Ich befürchtete, dass Louis-Antoine über Rafael eine weitere Strafe verhängen könnte oder Brienne in meiner Abwesenheit noch weniger aß. Meine Mutter und ich hatten sie in den letzten Tagen sogar ab und zu dazu motivieren können, zu ihrem Gemüse auch etwas Baguette zu sich zu nehmen. Würde sie nun wieder in alte Gewohnheiten verfallen?

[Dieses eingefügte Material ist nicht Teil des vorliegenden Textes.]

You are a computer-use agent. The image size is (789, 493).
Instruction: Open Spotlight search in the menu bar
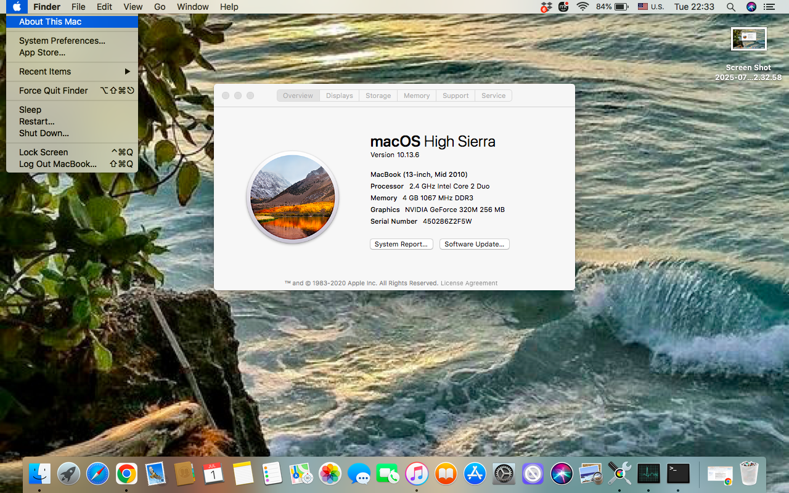(x=730, y=7)
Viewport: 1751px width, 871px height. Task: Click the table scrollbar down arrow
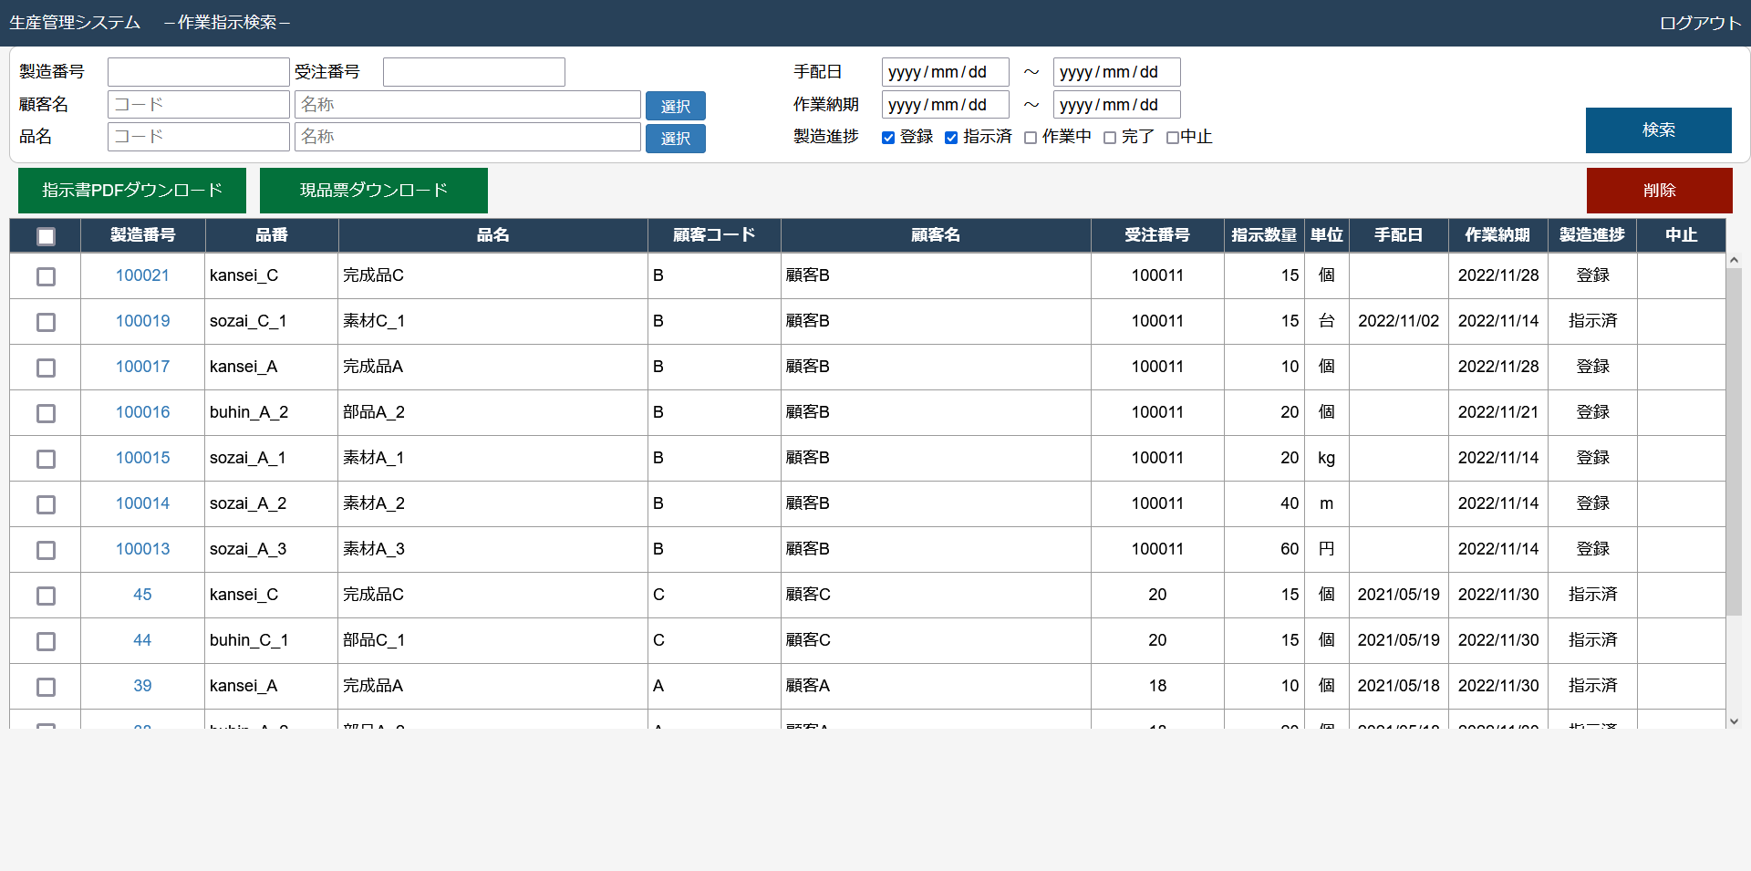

Zu guter letzt konnte ich mir einfach nicht ausmalen, wie mein Vater mich begrüßen würde. Briefe hatte ich von ihm nur wenige während unseres Aufenthaltes in Paris erhalten.

Trotz der beachtlichen Kälte schien hier in Savoyen die Sonne und ich atmete die angenehme Waldluft ein, die mir so sehr gefehlt hatte.

Ich war wieder dort, wo ich hingehörte und niemand schrieb mir vor, was ich zu tun und zu lassen hatte. Niemand würde mich hier komisch anschauen, wenn ich meine Meinung laut aussprach. Kaum konnte ich mir vorstellen, dass ich nur zwei Wochen lang fort gewesen war. Zwei Wochen, in denen die Gegenwart von Rafael und Louis-Antoine mal wieder zu erstaunlichen Auswirkungen geführt hatte.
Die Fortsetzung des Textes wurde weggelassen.